Charisme

Le charisme (du grec ancien kharisma) est un don particulier conféré par grâce divine.

Certaines religions reconnaissent encore aujourd’hui cette forme d’énergie particulière, qui suscite transe, glossolalie, prophétisme… 

Au XIXème siècle, le mouvement spirite codifié par Allan Kardec se développe à Paris, puis dans toute l’Europe, avec l’appui de personnalités réputées, comme Victor Hugo ou Camille Flammarion. Le spiritisme s’appuie sur le concept d’énergie avec un vocable particulier, le périsprit, qui constitue, avec le corps physique et l’esprit, le corps humain.
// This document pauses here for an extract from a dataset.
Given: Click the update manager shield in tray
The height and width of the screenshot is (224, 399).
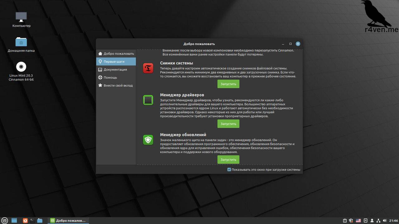Looking at the screenshot, I should 351,221.
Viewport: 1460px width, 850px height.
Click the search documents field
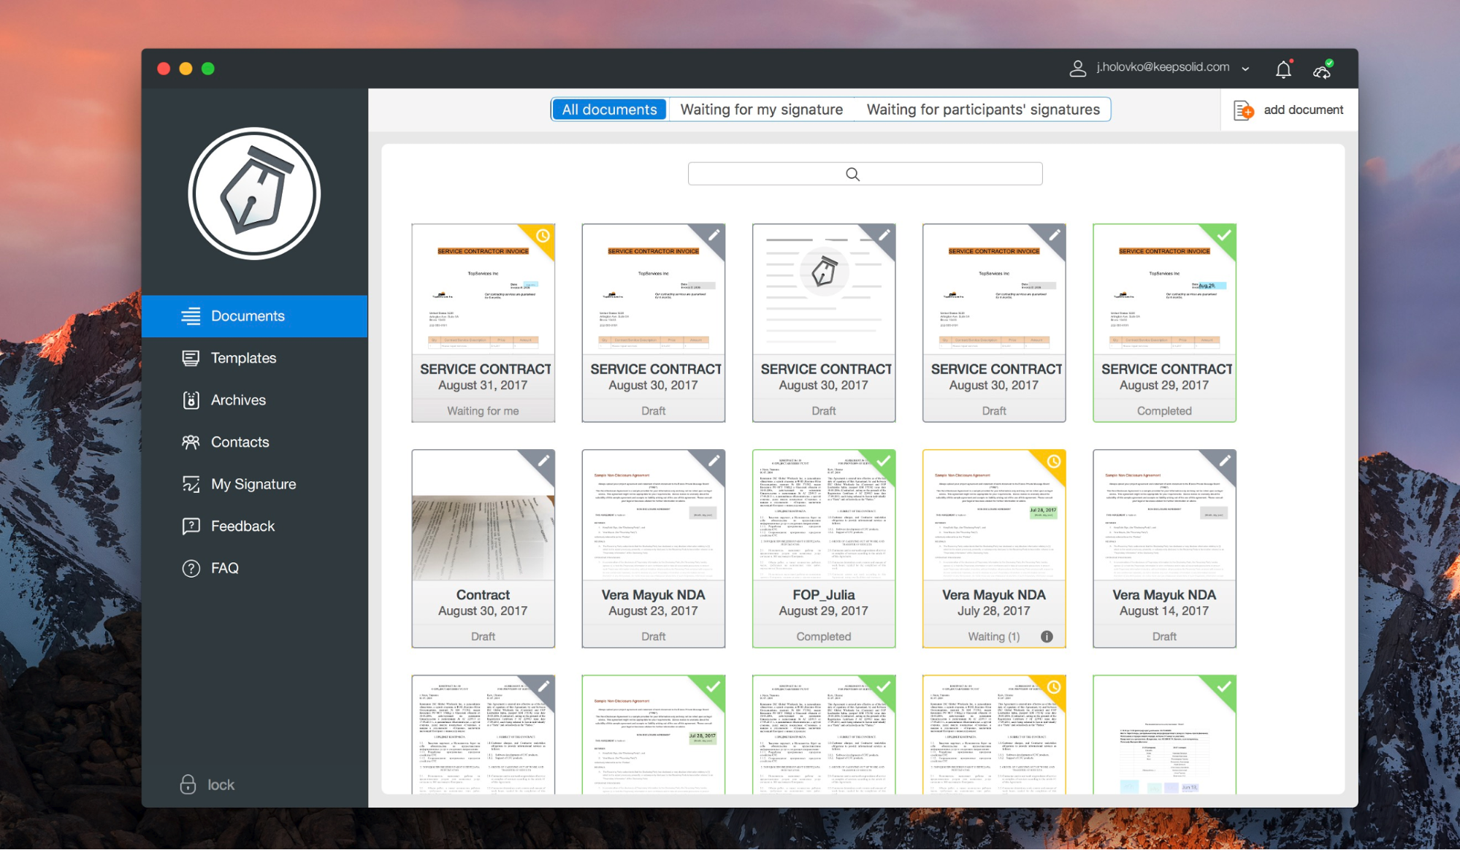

Malgré les efforts de ses adeptes les plus érudits, le spiritisme ne parvient pas à accéder au statut de “science” (en apportant par exemple la preuve d’une forme de vie après la mort), ce qui n’empêche pas le mouvement de se répandre largement, le Brésil restant de nos jours le foyer le plus actif. 

La tombe d’Allan Kardec est toujours l’une des plus fleuries du cimetière du Père Lachaise.
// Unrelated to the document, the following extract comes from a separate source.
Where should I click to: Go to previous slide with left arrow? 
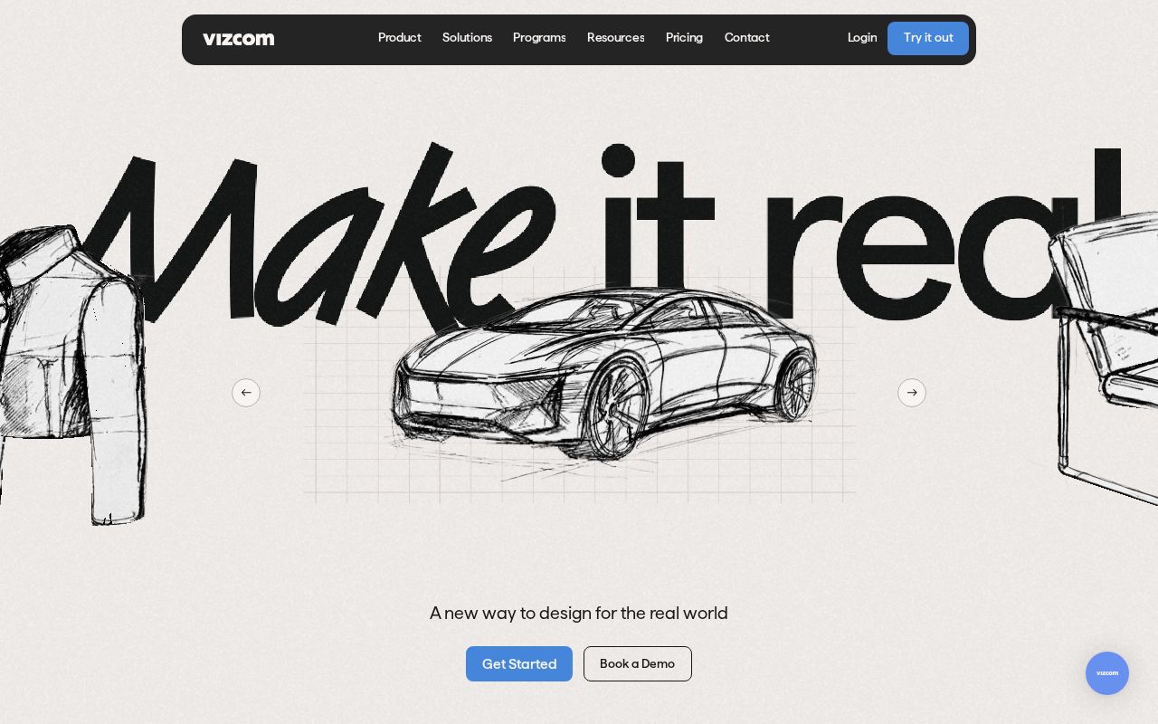[246, 393]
Le charisme des chamans, marabouts et spirites provoque régulièrement un regain d’intérêt populaire, particulièrement durant les crises sociales, mais d’autres personnalités se distinguent par le même magnétisme, le plus souvent sans référence religieuse particulière. L’Histoire opérant un embellissement très subjectif au fil du temps, la révolution française, le mouvement romantique ou les écoles philosophiques érigent tour à tour leurs galeries de “Grands Hommes”, tous plus ou moins pourvus d’un charisme avéré. Le mouvement féministe prend très justement le contrepied des grands hommes, en désignant ses “Grandes Dames”. En son temps, Tamar Ière de Géorgie, administre de façon si exemplaire son pays que sa réputation lui vaut le surnom de « Roi des Rois et Reine des Reines ».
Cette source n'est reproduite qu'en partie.